ImOnFire (Jeremy's Final Project)
Source Code, Setup Diagram & Collected Musings
Available on extended entry.
This project came out of experimentations with particle systems using the traer.physics library inside of Processing. Initially I was using the particle systems to optimize visualizations of scale free network topologies (don't ask), but the physics model proved so convincing in that context that I began imagining other uses for it. After one week I had made several improvements on the network example patch and turned my attention to the smoke simulation. I found much room for improvement. By adding color and shape to the particles and by creating/manipulating/destroying forces within the system I was able to model a coarse flame. Applying a gaussian blur to the result yields a rather convincing flame, but also requires a slower framerate which detracts from its realism.
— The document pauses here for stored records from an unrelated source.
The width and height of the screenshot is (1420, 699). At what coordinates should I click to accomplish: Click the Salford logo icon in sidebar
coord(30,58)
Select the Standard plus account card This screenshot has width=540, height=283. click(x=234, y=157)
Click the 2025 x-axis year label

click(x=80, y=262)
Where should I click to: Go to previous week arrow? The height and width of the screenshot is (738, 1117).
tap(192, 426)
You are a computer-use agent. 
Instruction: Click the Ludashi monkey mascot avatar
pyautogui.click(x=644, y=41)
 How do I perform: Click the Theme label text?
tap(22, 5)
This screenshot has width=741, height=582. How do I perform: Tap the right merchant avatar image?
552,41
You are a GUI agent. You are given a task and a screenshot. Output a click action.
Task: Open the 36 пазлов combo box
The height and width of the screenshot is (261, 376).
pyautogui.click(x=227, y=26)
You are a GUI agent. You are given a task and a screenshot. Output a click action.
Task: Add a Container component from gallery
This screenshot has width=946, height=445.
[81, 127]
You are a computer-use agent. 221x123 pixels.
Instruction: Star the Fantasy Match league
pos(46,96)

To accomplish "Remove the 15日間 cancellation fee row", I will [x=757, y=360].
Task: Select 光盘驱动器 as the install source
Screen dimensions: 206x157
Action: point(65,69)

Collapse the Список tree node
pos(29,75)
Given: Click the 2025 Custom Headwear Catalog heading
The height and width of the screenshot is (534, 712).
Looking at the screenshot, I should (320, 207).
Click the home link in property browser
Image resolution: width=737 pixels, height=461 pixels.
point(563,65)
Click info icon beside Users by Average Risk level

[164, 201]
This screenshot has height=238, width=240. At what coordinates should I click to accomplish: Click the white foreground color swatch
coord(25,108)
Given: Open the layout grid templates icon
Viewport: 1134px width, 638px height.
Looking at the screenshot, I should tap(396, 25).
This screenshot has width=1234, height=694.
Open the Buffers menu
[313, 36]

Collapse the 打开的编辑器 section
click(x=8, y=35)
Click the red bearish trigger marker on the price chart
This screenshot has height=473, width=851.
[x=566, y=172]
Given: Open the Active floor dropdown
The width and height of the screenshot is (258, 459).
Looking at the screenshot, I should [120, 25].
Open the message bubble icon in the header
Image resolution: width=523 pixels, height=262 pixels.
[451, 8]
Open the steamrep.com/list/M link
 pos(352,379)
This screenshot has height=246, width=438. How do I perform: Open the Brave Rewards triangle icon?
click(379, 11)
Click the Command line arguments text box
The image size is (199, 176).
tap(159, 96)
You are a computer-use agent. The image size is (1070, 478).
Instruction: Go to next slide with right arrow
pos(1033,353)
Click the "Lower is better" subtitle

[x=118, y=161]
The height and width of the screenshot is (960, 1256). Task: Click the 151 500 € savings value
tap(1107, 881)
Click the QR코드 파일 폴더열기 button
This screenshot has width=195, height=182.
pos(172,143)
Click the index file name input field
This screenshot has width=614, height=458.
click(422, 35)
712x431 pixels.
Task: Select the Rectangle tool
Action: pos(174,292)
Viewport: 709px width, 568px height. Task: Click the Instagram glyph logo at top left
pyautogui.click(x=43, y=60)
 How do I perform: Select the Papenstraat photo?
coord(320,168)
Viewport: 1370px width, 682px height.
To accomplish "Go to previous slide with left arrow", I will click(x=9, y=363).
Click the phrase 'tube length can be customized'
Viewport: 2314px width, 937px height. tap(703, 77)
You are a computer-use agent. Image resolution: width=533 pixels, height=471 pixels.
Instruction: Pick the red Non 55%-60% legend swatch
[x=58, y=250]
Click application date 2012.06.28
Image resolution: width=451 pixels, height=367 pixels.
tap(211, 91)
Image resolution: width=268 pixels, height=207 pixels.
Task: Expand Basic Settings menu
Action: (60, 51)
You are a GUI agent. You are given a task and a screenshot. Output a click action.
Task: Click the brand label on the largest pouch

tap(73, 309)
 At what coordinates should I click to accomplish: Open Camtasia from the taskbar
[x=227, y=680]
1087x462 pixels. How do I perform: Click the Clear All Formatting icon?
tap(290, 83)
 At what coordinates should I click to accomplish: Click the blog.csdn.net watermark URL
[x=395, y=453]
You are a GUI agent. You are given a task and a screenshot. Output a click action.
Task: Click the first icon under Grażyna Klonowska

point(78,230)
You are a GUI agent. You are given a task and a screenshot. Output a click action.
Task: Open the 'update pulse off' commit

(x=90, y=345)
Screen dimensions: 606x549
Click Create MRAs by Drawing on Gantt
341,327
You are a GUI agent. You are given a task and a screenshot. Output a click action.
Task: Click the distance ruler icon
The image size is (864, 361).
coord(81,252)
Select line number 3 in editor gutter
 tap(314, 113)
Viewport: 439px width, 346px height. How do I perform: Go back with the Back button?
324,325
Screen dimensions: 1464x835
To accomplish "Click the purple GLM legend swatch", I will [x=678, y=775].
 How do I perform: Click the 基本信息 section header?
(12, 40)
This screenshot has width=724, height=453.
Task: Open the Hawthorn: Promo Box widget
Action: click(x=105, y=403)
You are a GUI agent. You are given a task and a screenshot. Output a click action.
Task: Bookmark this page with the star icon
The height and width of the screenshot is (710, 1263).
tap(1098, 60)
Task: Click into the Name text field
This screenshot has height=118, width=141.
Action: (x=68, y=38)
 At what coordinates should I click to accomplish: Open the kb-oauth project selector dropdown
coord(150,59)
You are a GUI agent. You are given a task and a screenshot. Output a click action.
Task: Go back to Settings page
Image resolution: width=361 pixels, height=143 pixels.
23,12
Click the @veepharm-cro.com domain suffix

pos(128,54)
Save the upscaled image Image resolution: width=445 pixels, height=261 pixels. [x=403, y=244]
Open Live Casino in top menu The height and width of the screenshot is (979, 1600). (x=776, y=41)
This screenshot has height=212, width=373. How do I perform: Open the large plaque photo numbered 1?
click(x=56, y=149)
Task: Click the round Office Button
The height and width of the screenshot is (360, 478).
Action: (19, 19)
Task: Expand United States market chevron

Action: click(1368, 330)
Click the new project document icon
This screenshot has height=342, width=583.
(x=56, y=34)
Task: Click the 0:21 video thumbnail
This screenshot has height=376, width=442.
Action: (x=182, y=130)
SLIGHTLY MORE INTERESTING STUFF
With the fire model in hand I turned my attention to a user interface. I wanted the piece to require a minimum of physical engagement from viewers while inviting them into an imaginary space that they could manipulate with their bodily gestures. It was important to me that the piece required no actual human contact, that its behaviors were quickly and intuitively understood and that it responded to the participants as they respond to it. The last of these criteria is perhaps most important because it necessitates a responsive space which produces nothing without participant engagement and falls dorment when the participant has left the space. This approach ensures the sense of discovery and play I hoped to acheive with the piece.
The most obvious method of extracting movement data from the participants was by video motion capture. I had previously done motion capture in Jitter utilizing a combination of frame differencing and color tracking. For this application, however, I wanted to do all of the video processing live inside the Processing environment (mostly for stability purposes) This required a little deconstruction of the underlying concepts and some new methods for thinning the parametric data stream. In the end, I feel that the implementation is fairly elegant and processor friendly.
In the prototype installation of the piece I was happy to watch as participants actively engaged with the projection. When watching the participants from a spot on axis with the projection they appear to be practicing some improvised modern dance moves. This makes me giggle and may be an area of the work to exploit in future iterations.